Genotype-to-phenotype analysis of synthetic capsid pool from C57BL/6 CNS biopanning (A) Comparative neuron and astrocyte fitness of the capsid variants originating from SYN- or GFAP-driven library biopanning (black and red circles, respectively). Each data point represents the average neuron (SYN-driven) and astrocyte (GFAP-driven) RNA enrichment score in i.v.-dosed C57BL/6 mice (n = 6), normalized to AAV9. Linear regression trendline of each population is indicated. p value indicates the statistical difference between the average GFAP-to-SYN score ratio of each subpopulation (unpaired t test). Frequency plots of peptides from SYN- and GFAP-evolved subpools are indicated on top. (B) Enrichment scores of each capsid sequence family in GFAP- (y axis) and SYN-driven RNA assays (x axis).
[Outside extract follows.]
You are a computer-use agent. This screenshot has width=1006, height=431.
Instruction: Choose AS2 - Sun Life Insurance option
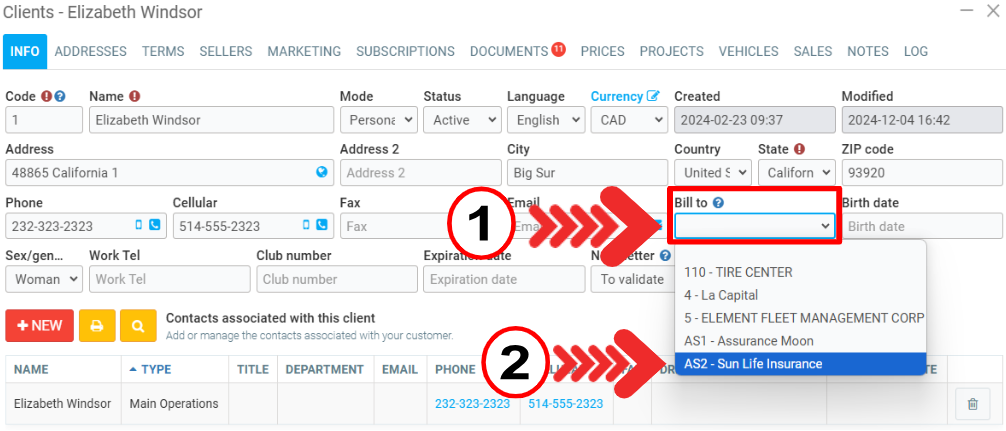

The frequency plots and number of variants in each group are indicated. (C) Comparative brain RNA enrichment of 330 variants in C57BL/6 mice (n = 6) and BALB/c mice (n = 6) following i.v. injection. Color scale indicates the average RNA enrichment score normalized to AAV9. Variants are ranked by SYN-driven RNA enrichment score in C57BL/6 mice. (D) Comparative SYN-driven RNA enrichment score of distinct capsid families in C57BL/6 and BALB/c mice. The frequency plots and number of variants of each group are indicated. (E) Multiplexed binding assay of synthetic capsid pool to C57BL/6 mouse primary brain microvascular endothelial cells (BMVECs). Values indicate bound viral DNA enrichment score relative to AAV9. Ranking of reference PHP.eB, PHP.B, and AAV9 capsids is indicated. (F) Scatterplot presenting the correlation between virus binding to mouse BMVECs and C57BL/6 brain RNA enrichment scores. The PHP-like capsid variants are indicated by blue dots, all other variants by gray dots.

Figure 4

Individual characterization of TRACER capsid candidates (A) Brain RNA enrichment score of pooled synthetic variants in the SYN- and GFAP-driven assay. Values are normalized to AAV9. Yellow dots indicate candidates chosen for individual testing; red and white dots indicate the PHP and AAV9 control capsids, respectively. (B) Sequence of capsids selected for individual characterization. The right column indicates the biopanning method used to evolve each variant. (C) Real-time RT-PCR analysis of EGFP transgene RNA expression in the brain, spinal cord, liver, and heart 28 days after i.v. injection of each capsid in C57BL/6 mice (4e11 VG per mouse, n = 3). Values indicate mean ± SD (n = 3), normalized to AAV9. ∗p < 0.05 relative to AAV9 (unpaired t test); ns, not significant. (D) AAV genome biodistribution measured by qPCR. Values indicate mean ± SD (n = 3) EGFP copies per diploid cell. ∗p < 0.05 relative to AAV9 (unpaired t test); ns, not significant. All brain and spinal cord samples were statistically different from AAV9.

Figure 5

Brain transduction profile of TRACER capsid candidates in adult mice EGFP was detected by immunohistochemistry (IHC) from formalin-fixed paraffin-embedded (FFPE) sections in the brain of adult C57BL/6 mice 28 days after i.v. infusion with 4e11 VG per mouse. (A–C) Representative images of whole-brain sagittal sections (A), hippocampus (B), and cerebellum (C) are shown. Scale bar in (A), 2 mm.

Figure 6

Cortical neuron transduction by TRACER capsid candidates in adult mice (A) Relative fitness of TRACER capsids in the GFAP-driven and SYN-driven library NGS assay. (B) EGFP (green) and NeuN (magenta) were detected by IHC from FFPE sections in the brain of adult C57BL/6 mice 28 days after intravascular infusion with 4e11 VG per mouse. Representative images of cortex are shown. Bar, 50 μm.